[DATA SUPPLIED Boundary: Start]
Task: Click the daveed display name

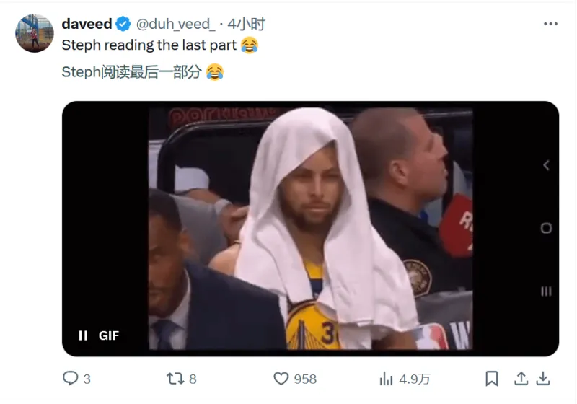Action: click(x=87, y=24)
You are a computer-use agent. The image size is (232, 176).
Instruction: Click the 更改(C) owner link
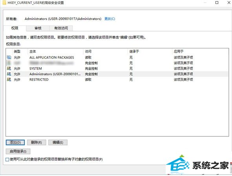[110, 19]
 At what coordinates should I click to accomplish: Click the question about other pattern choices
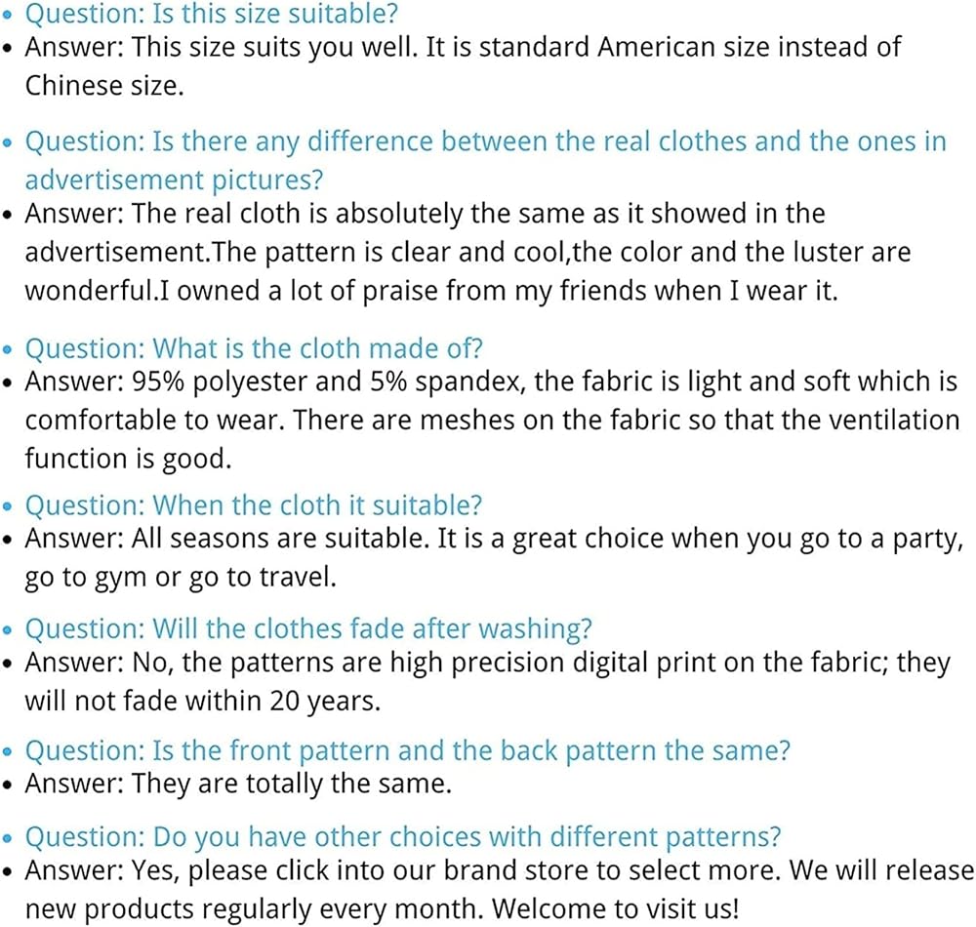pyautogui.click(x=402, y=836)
[DATA SUPPLIED Boundary: End]
◆ DIRECTIONS FOR THIS TASK
Reproduce all the entries that precede this task, word for word, minus any pictures.

◆ ANSWER SECTION
Task: Click the daveed display name

Action: click(x=87, y=24)
You are a computer-use agent. The image size is (232, 176).
Instruction: Click the 更改(C) owner link
[110, 19]
 At what coordinates should I click to accomplish: Click the question about other pattern choices
pyautogui.click(x=402, y=836)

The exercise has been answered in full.